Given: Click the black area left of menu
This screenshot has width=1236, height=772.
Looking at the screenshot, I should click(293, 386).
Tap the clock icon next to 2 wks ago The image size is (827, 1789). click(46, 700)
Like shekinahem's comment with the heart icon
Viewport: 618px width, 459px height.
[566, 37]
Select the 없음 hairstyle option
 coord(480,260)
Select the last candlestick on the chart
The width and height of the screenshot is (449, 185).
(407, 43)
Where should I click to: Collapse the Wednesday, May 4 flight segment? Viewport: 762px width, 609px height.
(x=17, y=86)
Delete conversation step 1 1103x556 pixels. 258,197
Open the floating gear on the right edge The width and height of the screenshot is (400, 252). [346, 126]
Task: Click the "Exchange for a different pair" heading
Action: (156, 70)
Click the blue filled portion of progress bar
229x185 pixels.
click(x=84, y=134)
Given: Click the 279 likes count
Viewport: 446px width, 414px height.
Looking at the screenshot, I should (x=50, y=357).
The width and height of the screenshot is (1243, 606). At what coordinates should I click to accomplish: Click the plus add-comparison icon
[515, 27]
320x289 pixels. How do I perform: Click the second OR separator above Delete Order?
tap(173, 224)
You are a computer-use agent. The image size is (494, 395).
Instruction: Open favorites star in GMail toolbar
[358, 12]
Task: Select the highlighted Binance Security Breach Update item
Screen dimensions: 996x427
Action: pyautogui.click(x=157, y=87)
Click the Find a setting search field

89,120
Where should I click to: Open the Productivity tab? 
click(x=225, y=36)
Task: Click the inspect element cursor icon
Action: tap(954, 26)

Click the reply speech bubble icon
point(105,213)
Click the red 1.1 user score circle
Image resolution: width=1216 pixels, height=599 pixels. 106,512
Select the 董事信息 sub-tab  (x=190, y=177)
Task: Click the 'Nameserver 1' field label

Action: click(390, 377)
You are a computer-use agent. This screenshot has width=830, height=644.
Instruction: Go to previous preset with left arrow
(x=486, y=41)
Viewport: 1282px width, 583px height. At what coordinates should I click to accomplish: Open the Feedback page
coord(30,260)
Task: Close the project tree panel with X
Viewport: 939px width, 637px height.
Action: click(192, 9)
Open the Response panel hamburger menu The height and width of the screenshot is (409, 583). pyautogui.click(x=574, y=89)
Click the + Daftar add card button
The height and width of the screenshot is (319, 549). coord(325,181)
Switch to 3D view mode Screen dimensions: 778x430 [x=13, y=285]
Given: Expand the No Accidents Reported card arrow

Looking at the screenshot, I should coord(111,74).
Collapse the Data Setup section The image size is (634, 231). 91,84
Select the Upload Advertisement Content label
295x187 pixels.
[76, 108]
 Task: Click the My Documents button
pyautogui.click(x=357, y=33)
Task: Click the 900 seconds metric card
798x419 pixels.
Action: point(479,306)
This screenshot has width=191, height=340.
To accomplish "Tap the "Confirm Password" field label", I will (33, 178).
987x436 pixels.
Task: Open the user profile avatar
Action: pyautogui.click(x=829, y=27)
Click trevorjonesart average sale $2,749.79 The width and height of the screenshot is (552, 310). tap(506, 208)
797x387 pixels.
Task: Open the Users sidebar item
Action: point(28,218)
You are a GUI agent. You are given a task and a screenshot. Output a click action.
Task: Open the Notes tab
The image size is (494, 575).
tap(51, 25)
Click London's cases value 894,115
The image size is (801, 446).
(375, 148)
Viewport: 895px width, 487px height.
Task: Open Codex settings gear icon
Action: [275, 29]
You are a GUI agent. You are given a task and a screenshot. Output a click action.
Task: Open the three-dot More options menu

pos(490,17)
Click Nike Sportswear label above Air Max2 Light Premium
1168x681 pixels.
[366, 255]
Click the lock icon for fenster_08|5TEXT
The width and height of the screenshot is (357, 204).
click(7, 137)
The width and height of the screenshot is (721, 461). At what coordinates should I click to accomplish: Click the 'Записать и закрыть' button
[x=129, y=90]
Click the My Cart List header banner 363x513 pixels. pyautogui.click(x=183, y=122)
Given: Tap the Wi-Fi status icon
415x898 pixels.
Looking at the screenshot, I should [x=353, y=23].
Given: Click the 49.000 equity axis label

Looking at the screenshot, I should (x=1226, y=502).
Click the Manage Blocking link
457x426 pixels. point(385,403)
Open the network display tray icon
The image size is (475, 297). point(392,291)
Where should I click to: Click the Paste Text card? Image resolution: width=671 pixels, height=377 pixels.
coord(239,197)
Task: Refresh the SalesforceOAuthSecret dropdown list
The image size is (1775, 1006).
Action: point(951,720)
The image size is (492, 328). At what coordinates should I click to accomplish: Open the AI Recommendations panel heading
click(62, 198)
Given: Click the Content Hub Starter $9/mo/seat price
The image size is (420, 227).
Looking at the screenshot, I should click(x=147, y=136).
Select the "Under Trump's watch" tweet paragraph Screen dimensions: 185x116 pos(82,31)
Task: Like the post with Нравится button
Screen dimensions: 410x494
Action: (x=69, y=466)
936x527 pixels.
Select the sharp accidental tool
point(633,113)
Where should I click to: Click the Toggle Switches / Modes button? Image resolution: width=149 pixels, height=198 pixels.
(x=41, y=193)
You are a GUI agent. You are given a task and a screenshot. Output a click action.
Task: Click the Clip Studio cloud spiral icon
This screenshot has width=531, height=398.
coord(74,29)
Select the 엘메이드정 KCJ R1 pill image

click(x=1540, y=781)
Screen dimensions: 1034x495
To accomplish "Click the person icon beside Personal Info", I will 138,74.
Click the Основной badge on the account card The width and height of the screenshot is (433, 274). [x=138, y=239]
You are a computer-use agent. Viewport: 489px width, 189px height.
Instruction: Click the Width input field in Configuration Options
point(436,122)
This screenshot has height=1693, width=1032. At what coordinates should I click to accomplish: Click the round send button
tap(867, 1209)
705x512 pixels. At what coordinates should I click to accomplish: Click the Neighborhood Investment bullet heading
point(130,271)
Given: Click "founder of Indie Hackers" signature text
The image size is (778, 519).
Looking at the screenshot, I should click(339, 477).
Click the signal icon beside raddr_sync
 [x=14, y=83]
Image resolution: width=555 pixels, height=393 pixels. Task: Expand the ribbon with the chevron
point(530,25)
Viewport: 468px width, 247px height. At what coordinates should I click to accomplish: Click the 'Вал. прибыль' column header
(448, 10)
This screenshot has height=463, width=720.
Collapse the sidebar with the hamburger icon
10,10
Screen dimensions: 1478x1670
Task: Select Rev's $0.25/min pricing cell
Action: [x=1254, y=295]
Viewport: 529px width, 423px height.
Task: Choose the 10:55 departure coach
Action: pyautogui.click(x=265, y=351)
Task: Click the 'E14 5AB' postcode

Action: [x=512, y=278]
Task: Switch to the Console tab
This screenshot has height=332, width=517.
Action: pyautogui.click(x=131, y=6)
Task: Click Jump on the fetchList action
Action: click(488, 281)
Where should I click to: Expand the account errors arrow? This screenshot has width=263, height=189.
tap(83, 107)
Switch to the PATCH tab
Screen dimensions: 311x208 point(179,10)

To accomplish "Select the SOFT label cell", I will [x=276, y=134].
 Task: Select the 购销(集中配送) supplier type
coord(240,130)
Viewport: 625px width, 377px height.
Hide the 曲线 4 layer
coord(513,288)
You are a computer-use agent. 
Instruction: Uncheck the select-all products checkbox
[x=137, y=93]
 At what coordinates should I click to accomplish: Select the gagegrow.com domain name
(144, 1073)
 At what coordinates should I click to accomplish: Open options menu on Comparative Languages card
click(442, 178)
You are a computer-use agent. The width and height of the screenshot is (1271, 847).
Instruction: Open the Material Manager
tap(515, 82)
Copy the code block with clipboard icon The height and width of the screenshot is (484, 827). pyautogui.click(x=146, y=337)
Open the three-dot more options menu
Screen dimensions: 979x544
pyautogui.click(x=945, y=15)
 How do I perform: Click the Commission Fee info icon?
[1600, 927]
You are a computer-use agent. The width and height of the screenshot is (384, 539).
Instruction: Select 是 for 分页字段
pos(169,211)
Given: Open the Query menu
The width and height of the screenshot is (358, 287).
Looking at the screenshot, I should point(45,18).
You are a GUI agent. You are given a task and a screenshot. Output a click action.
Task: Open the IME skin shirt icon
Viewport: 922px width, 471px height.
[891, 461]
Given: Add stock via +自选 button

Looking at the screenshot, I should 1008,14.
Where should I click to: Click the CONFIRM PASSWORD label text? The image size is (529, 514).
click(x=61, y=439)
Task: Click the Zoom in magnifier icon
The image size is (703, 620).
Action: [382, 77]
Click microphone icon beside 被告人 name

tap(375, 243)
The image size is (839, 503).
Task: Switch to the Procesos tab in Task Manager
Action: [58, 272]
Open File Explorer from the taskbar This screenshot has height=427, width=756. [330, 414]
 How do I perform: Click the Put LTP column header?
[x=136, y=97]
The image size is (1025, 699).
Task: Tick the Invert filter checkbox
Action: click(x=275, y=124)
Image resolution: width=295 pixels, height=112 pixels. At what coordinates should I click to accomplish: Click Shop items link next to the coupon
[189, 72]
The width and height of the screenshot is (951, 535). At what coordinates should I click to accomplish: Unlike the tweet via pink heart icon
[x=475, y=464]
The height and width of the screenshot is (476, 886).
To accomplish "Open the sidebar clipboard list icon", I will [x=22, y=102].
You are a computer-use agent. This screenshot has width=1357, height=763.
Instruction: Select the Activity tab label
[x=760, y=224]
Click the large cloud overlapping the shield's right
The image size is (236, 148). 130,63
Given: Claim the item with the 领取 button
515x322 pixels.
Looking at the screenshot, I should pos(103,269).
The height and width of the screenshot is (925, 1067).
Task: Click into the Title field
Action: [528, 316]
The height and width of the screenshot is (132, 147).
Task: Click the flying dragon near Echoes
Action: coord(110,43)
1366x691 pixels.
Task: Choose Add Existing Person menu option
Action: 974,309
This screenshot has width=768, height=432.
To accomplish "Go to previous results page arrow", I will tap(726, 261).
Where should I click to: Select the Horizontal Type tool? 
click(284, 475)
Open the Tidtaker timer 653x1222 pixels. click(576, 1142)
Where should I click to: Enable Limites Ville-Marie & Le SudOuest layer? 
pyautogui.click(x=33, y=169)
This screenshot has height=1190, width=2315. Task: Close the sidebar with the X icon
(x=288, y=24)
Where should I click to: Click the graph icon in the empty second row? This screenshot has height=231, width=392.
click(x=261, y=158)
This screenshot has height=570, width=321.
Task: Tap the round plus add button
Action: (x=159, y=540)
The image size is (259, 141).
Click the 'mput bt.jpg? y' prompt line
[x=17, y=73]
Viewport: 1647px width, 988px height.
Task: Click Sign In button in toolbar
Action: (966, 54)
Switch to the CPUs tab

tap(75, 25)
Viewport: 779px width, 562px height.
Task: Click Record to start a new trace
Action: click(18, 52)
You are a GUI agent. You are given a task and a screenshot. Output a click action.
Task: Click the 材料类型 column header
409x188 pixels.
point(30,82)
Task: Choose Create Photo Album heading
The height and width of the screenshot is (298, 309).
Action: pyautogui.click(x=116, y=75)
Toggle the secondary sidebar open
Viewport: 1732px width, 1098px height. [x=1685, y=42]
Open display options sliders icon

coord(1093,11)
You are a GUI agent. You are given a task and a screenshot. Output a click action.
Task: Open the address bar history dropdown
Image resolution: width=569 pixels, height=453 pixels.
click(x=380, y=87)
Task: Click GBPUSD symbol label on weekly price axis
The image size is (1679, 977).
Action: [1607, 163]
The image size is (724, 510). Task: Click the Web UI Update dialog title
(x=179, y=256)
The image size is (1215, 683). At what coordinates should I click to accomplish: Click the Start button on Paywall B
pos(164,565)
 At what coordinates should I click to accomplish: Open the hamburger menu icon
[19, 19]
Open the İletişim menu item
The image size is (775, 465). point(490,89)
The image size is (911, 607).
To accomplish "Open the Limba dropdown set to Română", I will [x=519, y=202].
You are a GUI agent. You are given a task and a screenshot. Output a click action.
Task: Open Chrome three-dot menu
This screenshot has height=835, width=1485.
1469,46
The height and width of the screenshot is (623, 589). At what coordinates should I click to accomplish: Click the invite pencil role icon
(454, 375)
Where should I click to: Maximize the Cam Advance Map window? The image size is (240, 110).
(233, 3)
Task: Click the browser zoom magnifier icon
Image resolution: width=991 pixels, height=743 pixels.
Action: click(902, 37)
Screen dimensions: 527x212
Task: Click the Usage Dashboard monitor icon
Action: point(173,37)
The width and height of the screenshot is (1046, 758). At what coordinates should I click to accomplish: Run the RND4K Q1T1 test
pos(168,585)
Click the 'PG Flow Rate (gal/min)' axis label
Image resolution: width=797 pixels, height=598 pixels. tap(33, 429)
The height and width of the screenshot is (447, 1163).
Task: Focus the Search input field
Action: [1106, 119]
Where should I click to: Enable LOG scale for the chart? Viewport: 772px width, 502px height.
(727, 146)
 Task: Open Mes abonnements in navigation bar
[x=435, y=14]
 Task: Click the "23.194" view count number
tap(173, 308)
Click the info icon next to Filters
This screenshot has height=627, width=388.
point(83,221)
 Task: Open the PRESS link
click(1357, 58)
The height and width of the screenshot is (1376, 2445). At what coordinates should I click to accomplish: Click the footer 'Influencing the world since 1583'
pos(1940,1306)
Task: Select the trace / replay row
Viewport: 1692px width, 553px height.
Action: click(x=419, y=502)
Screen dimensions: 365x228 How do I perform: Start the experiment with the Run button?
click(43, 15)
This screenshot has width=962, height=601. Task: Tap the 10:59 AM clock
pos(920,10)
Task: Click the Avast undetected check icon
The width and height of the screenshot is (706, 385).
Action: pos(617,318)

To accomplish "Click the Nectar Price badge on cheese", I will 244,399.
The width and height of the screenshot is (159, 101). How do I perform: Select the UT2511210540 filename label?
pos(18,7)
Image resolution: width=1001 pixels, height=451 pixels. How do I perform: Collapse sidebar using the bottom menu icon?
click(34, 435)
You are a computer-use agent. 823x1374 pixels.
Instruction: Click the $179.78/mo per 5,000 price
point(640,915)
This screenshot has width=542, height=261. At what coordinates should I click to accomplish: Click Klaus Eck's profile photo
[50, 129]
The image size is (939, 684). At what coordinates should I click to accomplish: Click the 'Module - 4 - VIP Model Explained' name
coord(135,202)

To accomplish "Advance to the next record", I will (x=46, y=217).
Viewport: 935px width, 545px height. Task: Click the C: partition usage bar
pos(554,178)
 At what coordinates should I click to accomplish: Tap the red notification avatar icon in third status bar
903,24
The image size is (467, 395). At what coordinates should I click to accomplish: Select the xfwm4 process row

----------

> TASK DIRECTIONS: Reproduce the records exactly, from the line with "The height and width of the screenshot is (1376, 2445)." to the line with "I will 244,399.", both lines included.

> WRITTEN SOLUTION:
The height and width of the screenshot is (1376, 2445). At what coordinates should I click to accomplish: Click the footer 'Influencing the world since 1583'
pos(1940,1306)
Task: Select the trace / replay row
Viewport: 1692px width, 553px height.
Action: click(x=419, y=502)
Screen dimensions: 365x228 How do I perform: Start the experiment with the Run button?
click(43, 15)
This screenshot has width=962, height=601. Task: Tap the 10:59 AM clock
pos(920,10)
Task: Click the Avast undetected check icon
The width and height of the screenshot is (706, 385).
Action: pos(617,318)

To accomplish "Click the Nectar Price badge on cheese", I will 244,399.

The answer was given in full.